### Work to be completed
As you work through the listing below, copy each line exactly and drop the images.

### Input material
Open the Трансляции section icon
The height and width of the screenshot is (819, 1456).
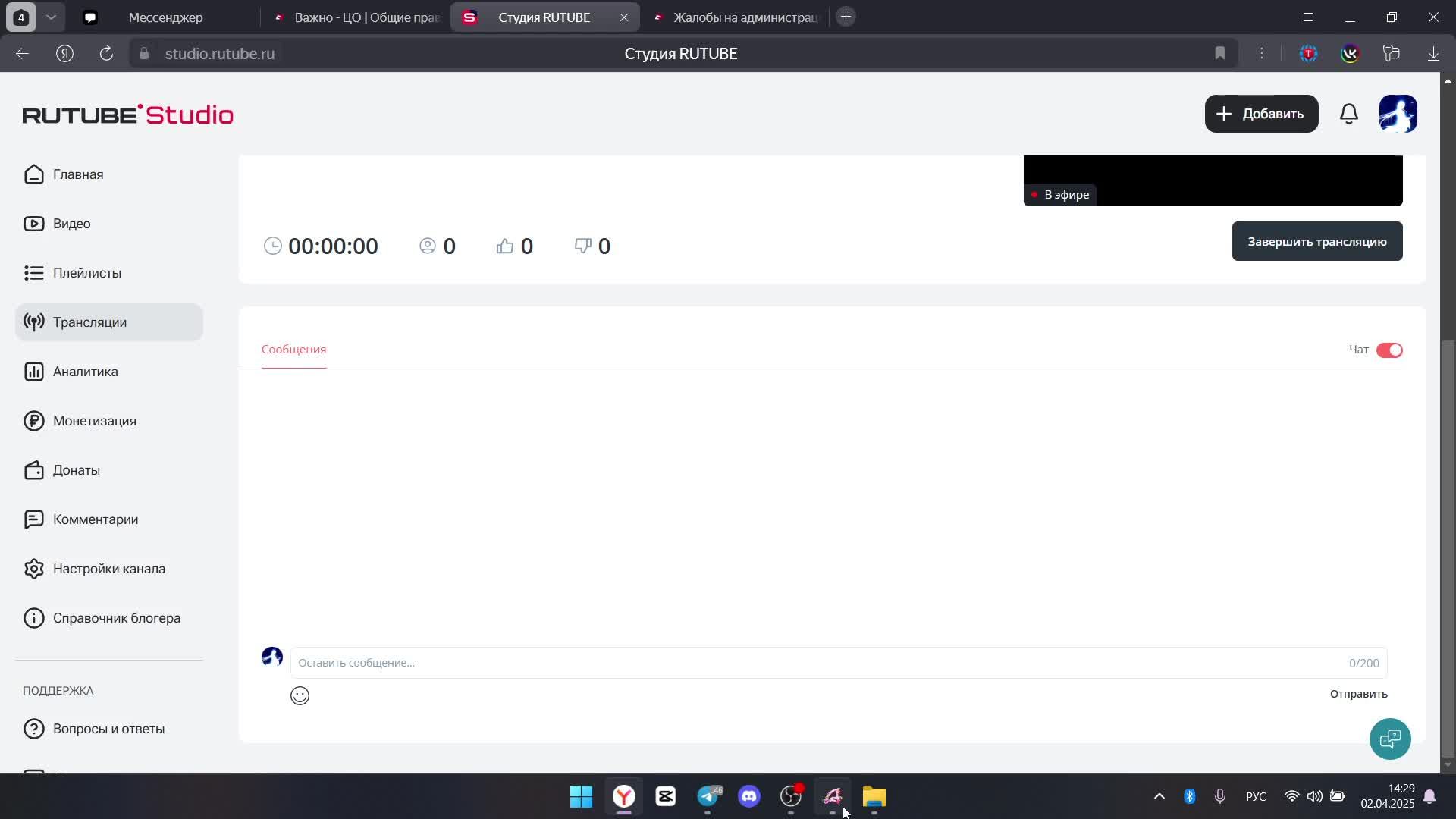[34, 322]
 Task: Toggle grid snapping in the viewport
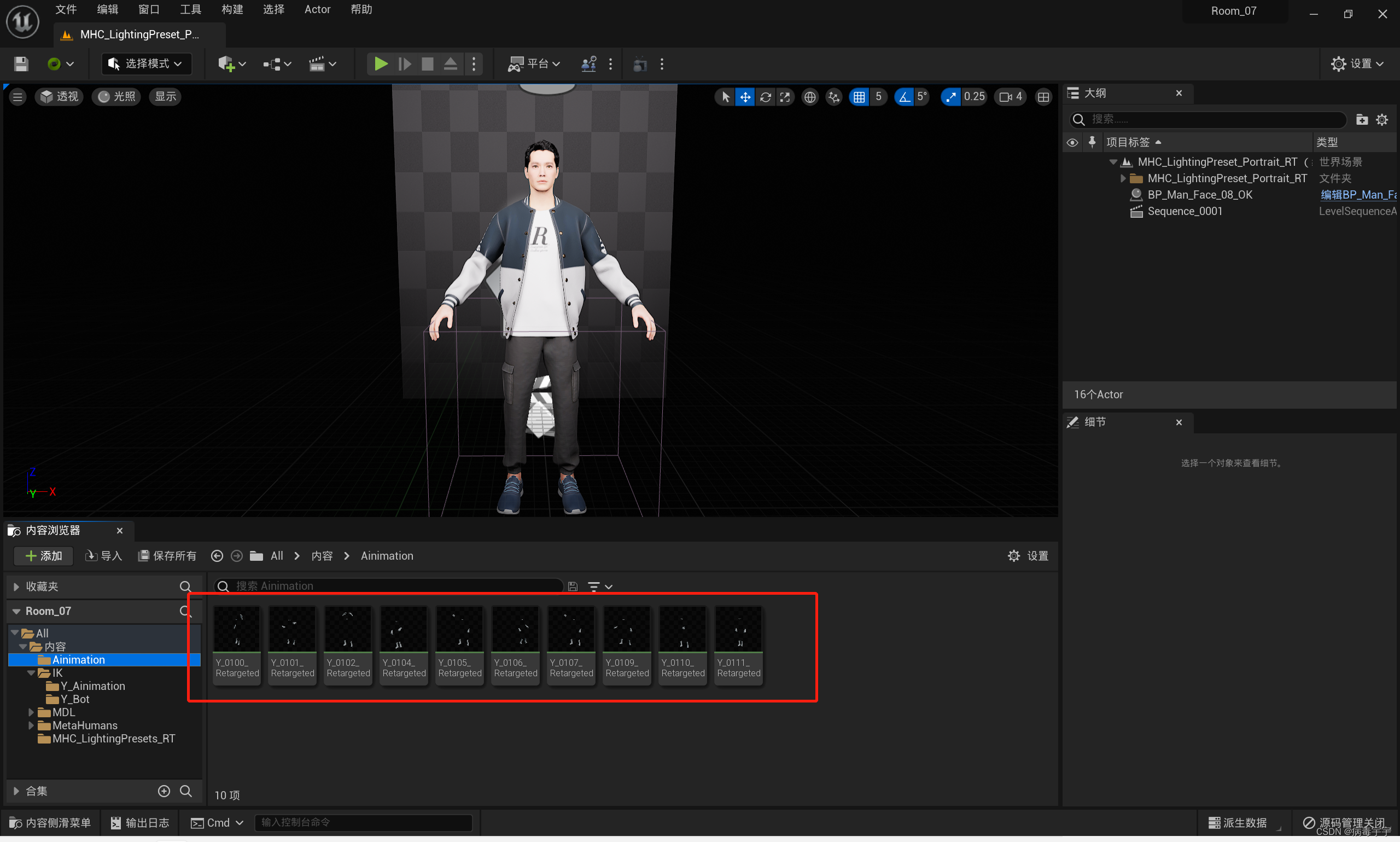[x=859, y=97]
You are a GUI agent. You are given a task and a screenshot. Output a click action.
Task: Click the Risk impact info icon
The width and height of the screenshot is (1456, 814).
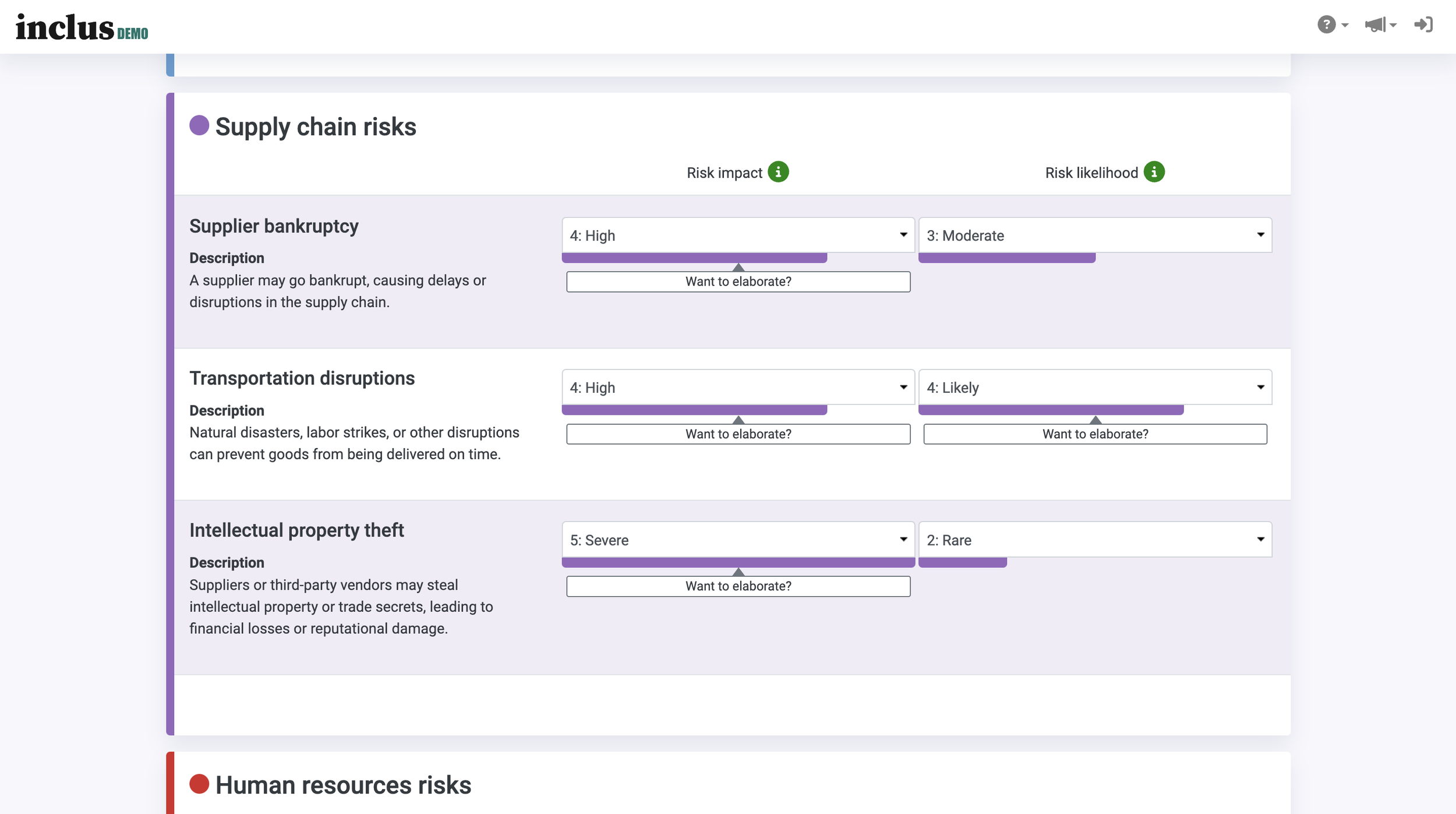[778, 172]
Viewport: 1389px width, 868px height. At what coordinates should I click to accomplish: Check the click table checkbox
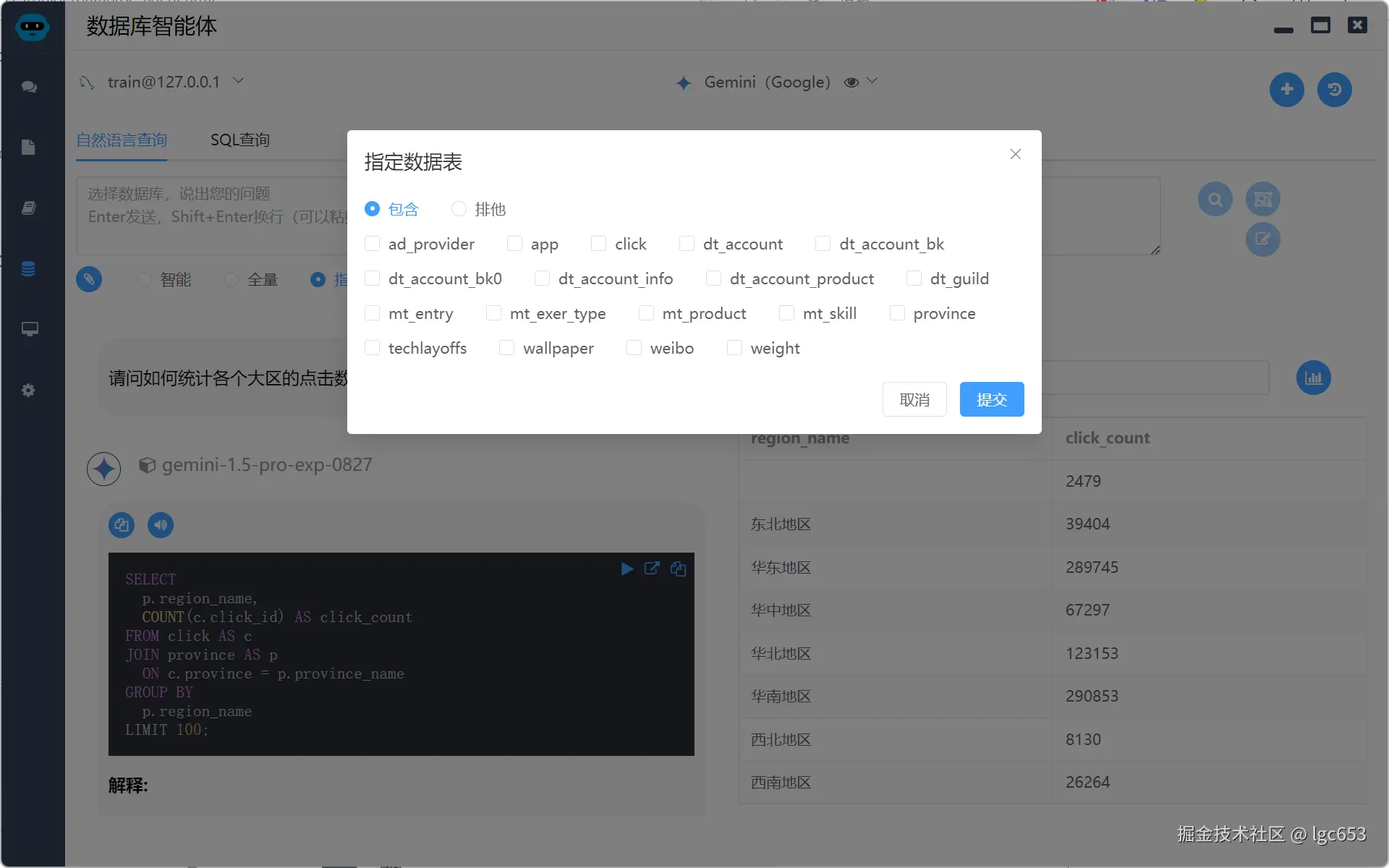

### Exercise result
Open the Трансляции section icon
The height and width of the screenshot is (819, 1456).
[34, 322]
 Task: Toggle grid snapping in the viewport
[x=859, y=97]
You are a GUI agent. You are given a task and a screenshot. Output a click action.
Task: Click the Risk impact info icon
The width and height of the screenshot is (1456, 814).
[778, 172]
Viewport: 1389px width, 868px height. At what coordinates should I click to accomplish: Check the click table checkbox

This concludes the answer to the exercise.